The Empty Religions of Instagram [Content Made Simple]
Issue #212: Social media in 2025, Twitter spaces, and more!
THE EMPTY RELIGIONS OF INSTAGRAM
How did influencers become our moral authorities?
Quote:
I have hardly prayed to God since I was a teenager, but the pandemic has cracked open inside me a profound yearning for reverence, humility and awe. I have an overdraft on my outrage account. I want moral authority from someone who isn’t shilling a memoir or calling out her enemies on social media for clout.
Left-wing secular millennials may follow politics devoutly. But the women we’ve chosen as our moral leaders aren’t challenging us to ask the fundamental questions that leaders of faith have been wrestling with for thousands of years: Why are we here? Why do we suffer? What should we believe in beyond the limits of our puny selfhood?
The whole economy of Instagram is based on our thinking about our selves, posting about our selves, working on our selves.
Commentary:
This is one of the best social media culture pieces I’ve read so far in 2021. It is insightful and pulls back the curtain on one of the more fascinating online phenomenon that I come across. The religiosity of secular or former-evangelical influencers is so powerful and attractive to so many. Worthwhile read.
ON THE POD
Paid Content from Twitter, and Our Take on the Royal Family
Twitter has launched a premium version of their platform that provides users with exclusive content...if they pay for it. And this week's Over/Under is a topic near and dear to our hearts: The Royal Family.
HITTING THE LINKS
Link #1: What Will Social Media Be Like in 2025?
Pew Research Center’s Internet & Technology division released a new report in February about the future of the internet and technology. The report includes thoughts and prognostications from many industry leaders, and I’ve found it to be interesting and helpful.

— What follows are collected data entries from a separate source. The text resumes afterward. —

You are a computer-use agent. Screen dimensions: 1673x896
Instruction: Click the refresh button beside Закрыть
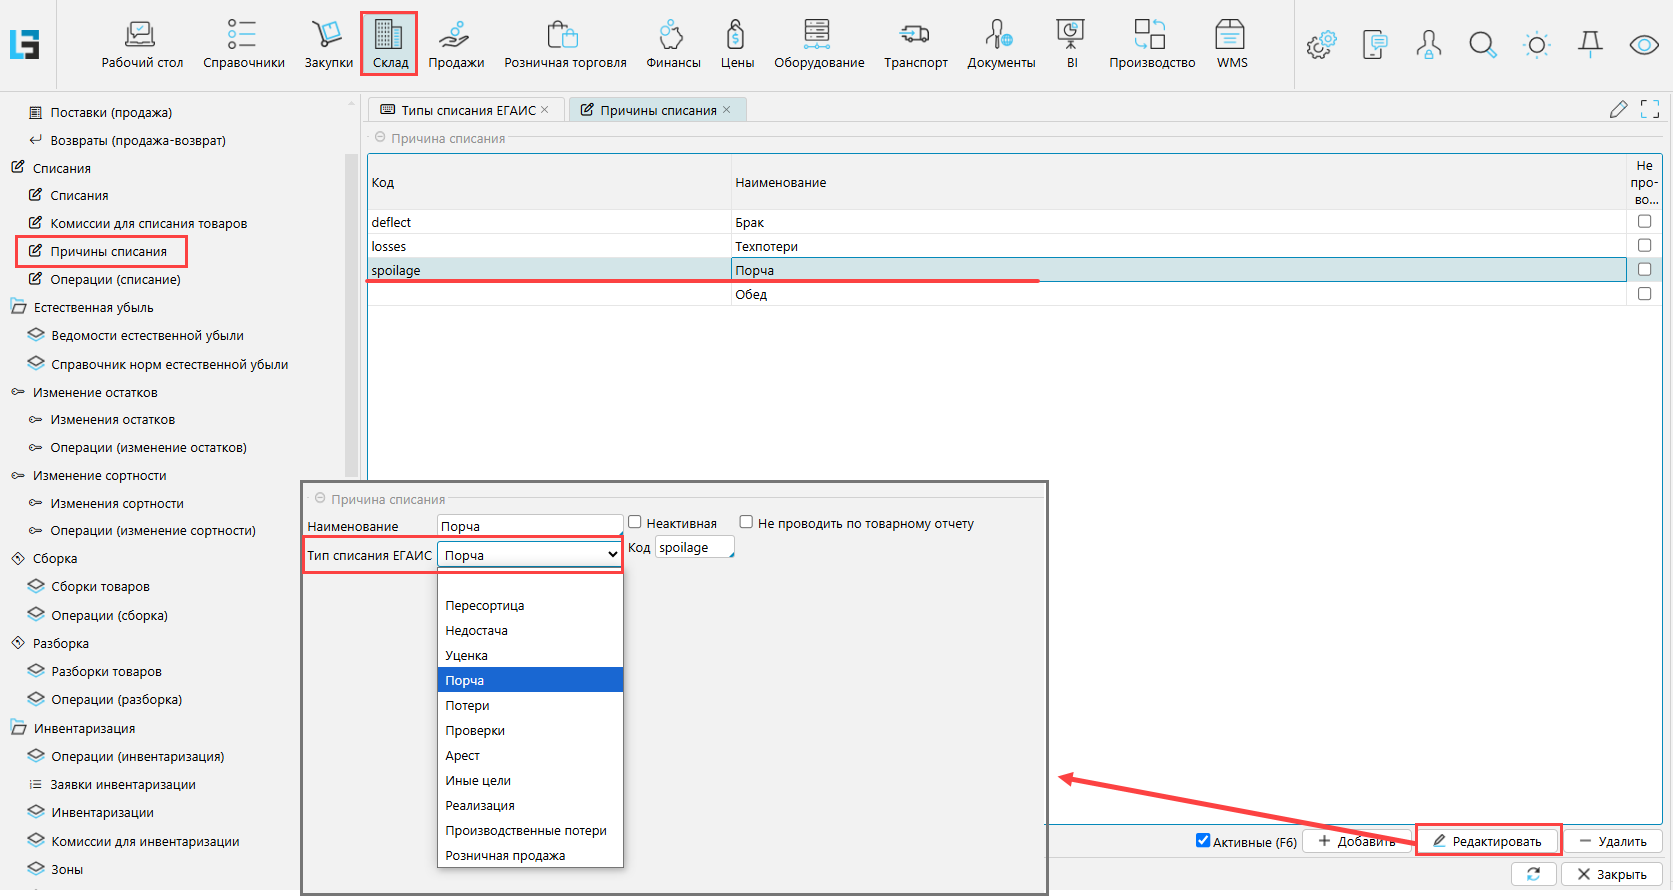pos(1533,874)
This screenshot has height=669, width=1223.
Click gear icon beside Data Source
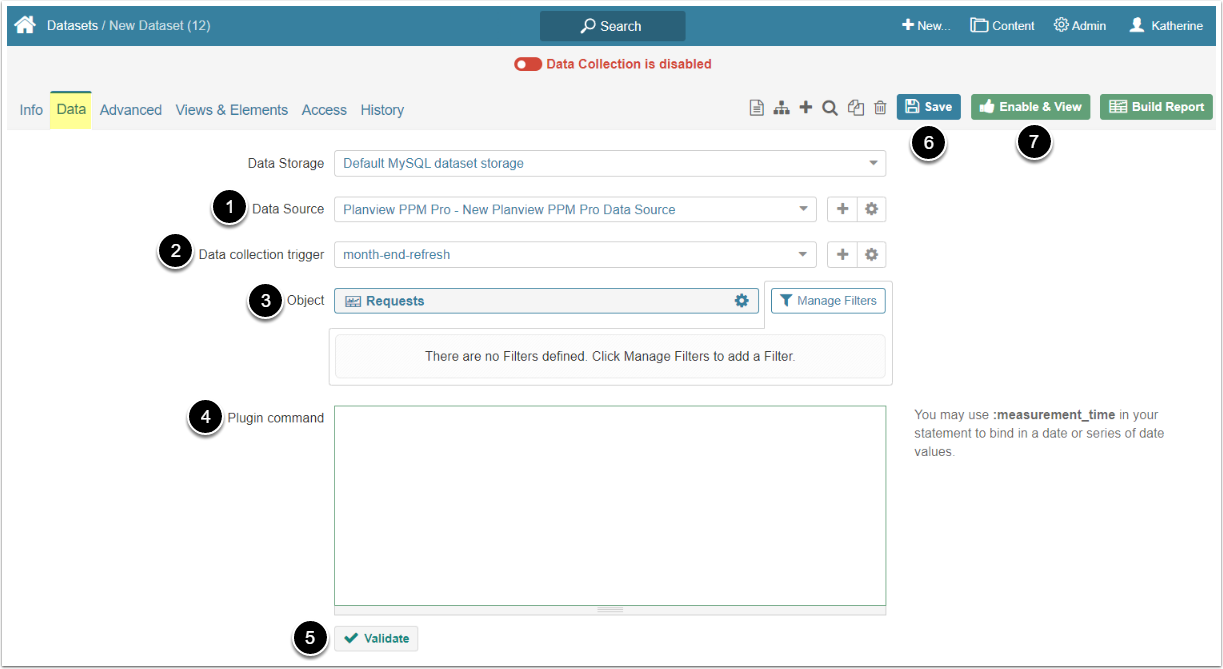coord(871,209)
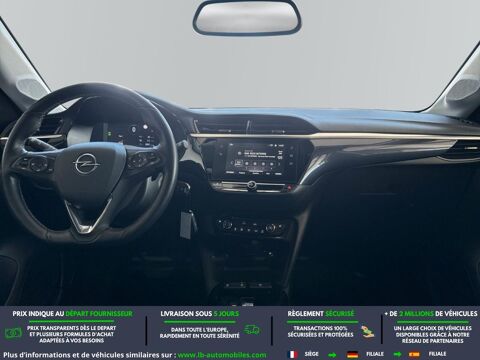Click the French flag icon beside SIÈGE
The image size is (480, 360).
(x=293, y=354)
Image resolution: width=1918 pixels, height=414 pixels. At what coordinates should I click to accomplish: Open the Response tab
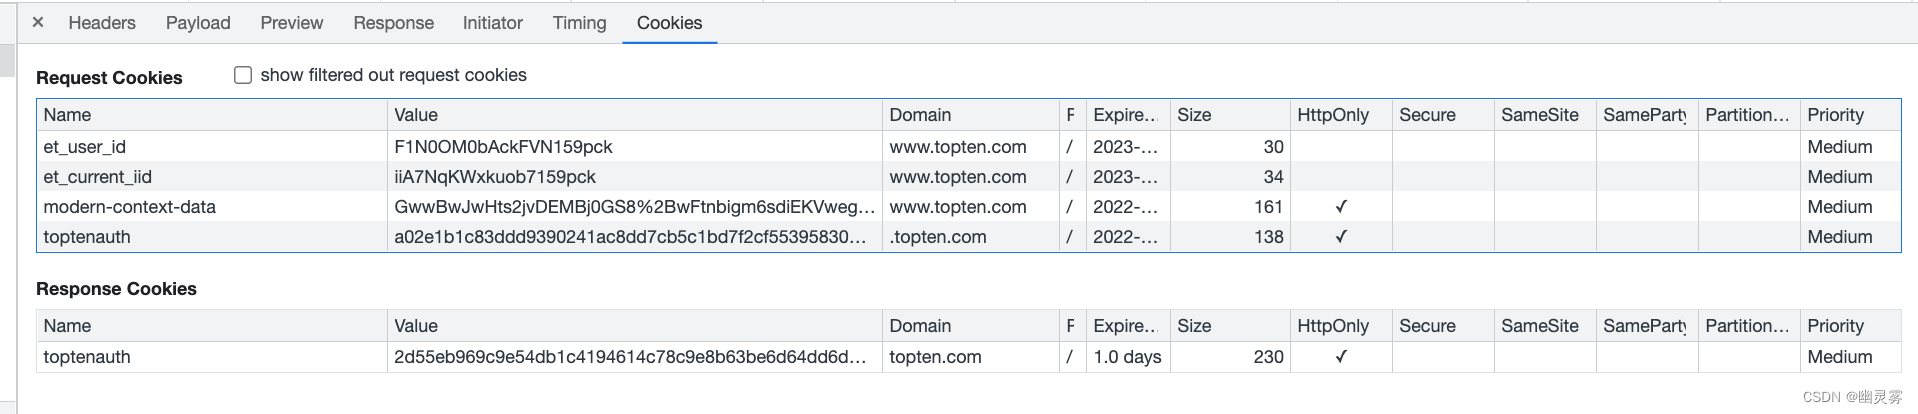[394, 23]
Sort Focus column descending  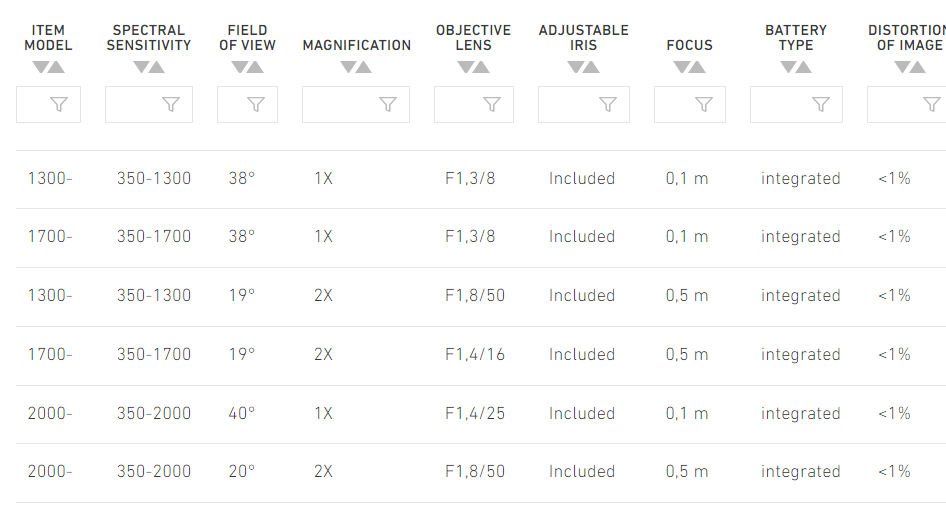682,67
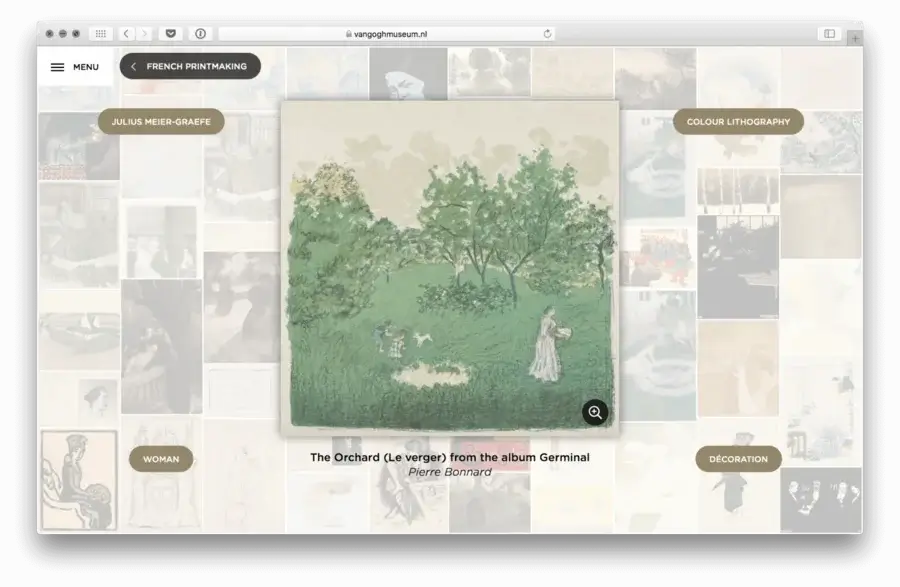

Douglas Rushkoff, media theorist and author:
My worries? Well, there are now trillions of dollars invested in companies that depend on addiction, isolation and fear to keep growing. That’s very dangerous, since these companies will spend their war chests on deliberately causing panic, pain and fear. They know the more upset and reactive we are, the more likely we are to engage with their platforms. So, when the wealthiest industry in the world is doing everything it can to attack our basic sense of well-being, I do get concerned we may not have the resilience as people to oppose these forces. Once they really get a handle on using AI for this purpose, I’m not sure how we get ourselves out of it. Even now, we see people on social media platforms attacking those with whom they should be allied. They cancel people rather than collaborate with them. If AIs determine that turning people against each other is the easiest way for them to deliver desired metrics, then we could be in great trouble.
Link #2: The New Era for Long-form Journalism
Interesting trends in reading trends!
From pop-up newsletters to podcasts and short courses to documentaries, newsrooms are getting creative about presenting long-form journalism in the Internet era.
Why it matters: Streaming and smartphones have made it easier to turn big stories into more digestible formats.
Driving the news: Newsrooms are pivoting away from large chunks of text online, because the format doesn't suit readers attention spans on mobile phones.
The average word count for news articles has fallen from about 449 in September 2019 to about 380 in February 2020, according to data from Chartbeat.
The averaged engaged time on individual news articles has gone up slightly in that time, from 30.29 seconds per article to 31.24 seconds per article.
Link #3: Twitter Will Let People Record Spaces
It’s fun to see audio media take off. I am interested to see which audio platforms become most popular, and I think the ability to record natively is important.
Twitter’s social audio feature Spaces continues to expand its test group, but currently if you miss a live session, you miss the conversation for good. That, however, might change soon. In an interview with The Verge’s Nilay Patel on his Decoder podcast, Kayvon Beykpour, head of consumer product at Twitter, says the company plans to build a way to natively record conversations.
“I think it should be a choice,” he says. “If you think that the conversation was worth playing back, you ought to be able to do that. I personally am a little bit more bullish on two things. One, obviously the host should be able to save it and do whatever they want. Maybe you host a Space, you save it, then want to go edit it. You should be able to do that.”